TEXTO CITADO =
_ _ _

Senhores e Senhoras, a cultura
é tudo! Parafraseando um “reclame” institucional televisivo que caiu no gosto
popular, cultura é tech, cultura é pop, cultura é tudo! Pode-se dizer até, de
modo brejeiro, aludindo ainda à paráfrase, que “agro é cultura” ...
Difundir a cultura é a missão
permanente de quem se dedica ao ofício das letras, em todos os tempos, mesmo em
épocas marcadas por adversidades geradas pelo obscurantismo, pelos radicalismos
negacionistas, pelas intolerâncias e preconceitos fundamentalistas.
Cultura é tudo! É a forma de
traduzir o sentimento nacional, o sentimento do mundo, as crenças humanísticas
e espirituais que conferem sentido à vida e garantem a dignidade do ser humano.

_ _ _

Um bloco de dados
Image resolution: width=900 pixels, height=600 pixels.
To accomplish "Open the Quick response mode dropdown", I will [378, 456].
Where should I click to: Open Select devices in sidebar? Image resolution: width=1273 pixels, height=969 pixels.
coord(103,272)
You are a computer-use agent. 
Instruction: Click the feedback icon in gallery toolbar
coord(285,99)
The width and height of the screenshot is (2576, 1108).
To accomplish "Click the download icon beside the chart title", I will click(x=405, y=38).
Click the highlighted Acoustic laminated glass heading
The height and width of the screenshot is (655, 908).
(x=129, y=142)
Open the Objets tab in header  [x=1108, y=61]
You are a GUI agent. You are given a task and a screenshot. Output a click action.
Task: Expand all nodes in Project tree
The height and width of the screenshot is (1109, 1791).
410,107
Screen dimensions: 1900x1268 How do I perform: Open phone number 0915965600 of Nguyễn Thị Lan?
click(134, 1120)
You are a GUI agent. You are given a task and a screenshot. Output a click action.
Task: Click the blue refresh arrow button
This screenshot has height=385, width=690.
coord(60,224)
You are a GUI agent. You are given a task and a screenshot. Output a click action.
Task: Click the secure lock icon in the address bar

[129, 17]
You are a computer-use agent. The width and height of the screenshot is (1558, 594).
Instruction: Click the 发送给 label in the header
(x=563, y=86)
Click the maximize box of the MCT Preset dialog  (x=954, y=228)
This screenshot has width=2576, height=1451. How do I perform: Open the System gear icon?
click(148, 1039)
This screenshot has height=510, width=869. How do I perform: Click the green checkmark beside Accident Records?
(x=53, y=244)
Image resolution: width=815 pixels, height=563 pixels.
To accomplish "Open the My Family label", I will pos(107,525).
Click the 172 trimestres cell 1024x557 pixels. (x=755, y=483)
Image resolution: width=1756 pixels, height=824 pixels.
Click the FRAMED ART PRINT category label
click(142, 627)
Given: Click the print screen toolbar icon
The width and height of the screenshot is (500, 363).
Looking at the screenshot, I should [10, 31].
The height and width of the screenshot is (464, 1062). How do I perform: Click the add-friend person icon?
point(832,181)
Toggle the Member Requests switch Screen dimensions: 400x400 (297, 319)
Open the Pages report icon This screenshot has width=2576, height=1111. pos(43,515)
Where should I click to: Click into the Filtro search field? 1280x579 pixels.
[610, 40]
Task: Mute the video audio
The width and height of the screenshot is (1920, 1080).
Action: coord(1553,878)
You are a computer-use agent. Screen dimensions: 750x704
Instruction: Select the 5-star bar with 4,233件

_ _ _

EXERCÍCIOS PARA FAZER =
1: Copie sem nenhuma mudança as linhas da listagem que vão da linha com "The width and height of the screenshot is (2576, 1108)." até a linha com "coord(60,224)", contando as duas.
2: Escreva a continuação do texto sobre a cultura, começando logo depois da última frase.

RESPOSTAS =
1:
The width and height of the screenshot is (2576, 1108).
To accomplish "Click the download icon beside the chart title", I will click(x=405, y=38).
Click the highlighted Acoustic laminated glass heading
The height and width of the screenshot is (655, 908).
(x=129, y=142)
Open the Objets tab in header  [x=1108, y=61]
You are a GUI agent. You are given a task and a screenshot. Output a click action.
Task: Expand all nodes in Project tree
The height and width of the screenshot is (1109, 1791).
410,107
Screen dimensions: 1900x1268 How do I perform: Open phone number 0915965600 of Nguyễn Thị Lan?
click(134, 1120)
You are a GUI agent. You are given a task and a screenshot. Output a click action.
Task: Click the blue refresh arrow button
This screenshot has height=385, width=690.
coord(60,224)

2:
Goring
e Pauwels
Cultura é tudo! Ocorre-nos,
neste ponto, a lembrança de caso ocorrido nos tempos do fastígio nazista na
Europa. O segundo na hierarquia dos sinistros “camisas pardas”, Hermann Goring,
num desabafo colérico, exclamou: “Quando ouço falar em cultura, saco do coldre
o meu revólver!” O humanista francês Louis Pauwels cuidou, pouco depois, de
replicá-lo: “Quando ouço falar em revólver, saco logo do meu coldre minha
cultura!”
A cultura é tudo! A evolução civilizatória só se processa verdadeiramente com o reconhecimento da primazia das coisas do espírito sobre o resto. A cultura tem características ecumênicas, respeita as diversidades, exalta a democracia, zela pelas liberdades públicas e pelos direitos humanos fundamentais. Sentimo-nos orgulhosos de identificar na Academia que nos acolhe uma magnifica casa de cultura!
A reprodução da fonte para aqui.